Sure money matters but not by sacrificing other factors. I want a cpu in my system which does everything, gives blistering performance when overclocked and does so by consuming 1/3 of the power than its competition which does not excel in any of these. In short, this is performance per watt and has significant importance in every industry including cpu and gpu. In case of kepler vs gcn, i can say gcn comes very close in power consumption and delivers better performance to negate that.

But that's not the case with piledriver.


----------



## Skud (Dec 7, 2012)

vickybat said:


> Sure money matters but not by sacrificing other factors. I want a cpu in my system which does everything, gives blistering performance when overclocked and does so by consuming 1/3 of the power than its competition which does not excel in any of these. In short, this is performance per watt and has significant importance in every industry including cpu and gpu. In case of kepler vs gcn, i can say gcn comes very close in power consumption and delivers better performance to negate that.
> 
> But that's not the case with piledriver.




And there's performance per rupee too, and not everybody required *blistering performance* and not everybody can afford that blistering performance. No point arguing over that, for you power matters, for others its money.

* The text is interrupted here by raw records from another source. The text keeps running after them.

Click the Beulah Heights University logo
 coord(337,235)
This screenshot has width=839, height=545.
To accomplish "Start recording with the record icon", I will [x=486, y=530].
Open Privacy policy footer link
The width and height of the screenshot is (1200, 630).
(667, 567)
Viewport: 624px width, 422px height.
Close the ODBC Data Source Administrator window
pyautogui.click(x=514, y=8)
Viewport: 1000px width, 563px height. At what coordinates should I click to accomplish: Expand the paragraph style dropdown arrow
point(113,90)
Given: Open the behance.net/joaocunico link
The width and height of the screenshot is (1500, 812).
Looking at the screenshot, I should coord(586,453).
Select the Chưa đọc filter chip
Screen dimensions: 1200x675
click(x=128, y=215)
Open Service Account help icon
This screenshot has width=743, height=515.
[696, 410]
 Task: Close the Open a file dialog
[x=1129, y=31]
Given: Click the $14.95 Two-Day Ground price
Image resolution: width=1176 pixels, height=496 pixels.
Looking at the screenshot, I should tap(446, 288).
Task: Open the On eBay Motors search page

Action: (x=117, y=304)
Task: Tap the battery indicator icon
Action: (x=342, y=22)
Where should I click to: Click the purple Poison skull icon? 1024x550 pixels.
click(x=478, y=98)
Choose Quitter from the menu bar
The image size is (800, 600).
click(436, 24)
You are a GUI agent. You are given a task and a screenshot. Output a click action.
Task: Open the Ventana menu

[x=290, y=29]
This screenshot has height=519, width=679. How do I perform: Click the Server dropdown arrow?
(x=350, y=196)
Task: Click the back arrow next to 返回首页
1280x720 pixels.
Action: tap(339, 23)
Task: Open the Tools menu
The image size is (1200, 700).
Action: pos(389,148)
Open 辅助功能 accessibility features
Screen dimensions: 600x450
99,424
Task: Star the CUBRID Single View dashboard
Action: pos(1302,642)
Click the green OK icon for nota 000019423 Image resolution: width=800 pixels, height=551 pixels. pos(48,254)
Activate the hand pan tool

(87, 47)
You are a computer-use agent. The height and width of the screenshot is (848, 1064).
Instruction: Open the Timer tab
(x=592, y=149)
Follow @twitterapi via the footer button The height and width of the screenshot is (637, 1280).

And just like you say 30 fps at a low/medium settings is acceptable (I know numerous guys at this very forum itself who will disagree to that), waiting for an extra couple of minutes to get the job done (or less work done in unit time as said by you) is also acceptable to many.


----------



## Cilus (Dec 7, 2012)

What is the point of discussing Larabee and Xeon Phi architecture here? Xeon _phi might be superior  or equal to GCN in compute tasks but it is not made for any kind of Gaming task. So what is the point? And regarding IGP progress, I don't expect anything ground breaking from Hashwell's IGP, looking at the progress of their IGP performance. Whether games are playable or not, I will go for the one which offers me better performance at lower price. Even Llano IGP is far faster than HD 4000 and Trinity IGP simply crush it. Now for getting HD 4000, you need to spend around 11K minimum whereas for Llano or Trinity, I think by paying 7K, you will get a Quad Core CPU equivalent to Intel 3rd Gen and 2nd Gen i3 and a GPU like HD 6570.
Similarly if you buy a FX 6300 around 8K and a 4K graphics card like HD 6670 DDR3, the total package will deliver far better gaming performance than a i5 3470 with its HD 4000 at the same price point.


----------



## rijinpk1 (Dec 7, 2012)

Cilus said:


> Now for getting HD 4000, you need to spend around 11K minimum whereas for Llano or Trinity, I think by paying 7K, you will get a Quad Core CPU equivalent to Intel 3rd Gen and 2nd Gen i3 and a GPU like HD 6570.
> Similarly if you buy a FX 6300 around 8K and a 4K graphics card like HD 6670 DDR3, the total package will deliver far better gaming performance than a i5 3470 with its HD 4000 at the same price point.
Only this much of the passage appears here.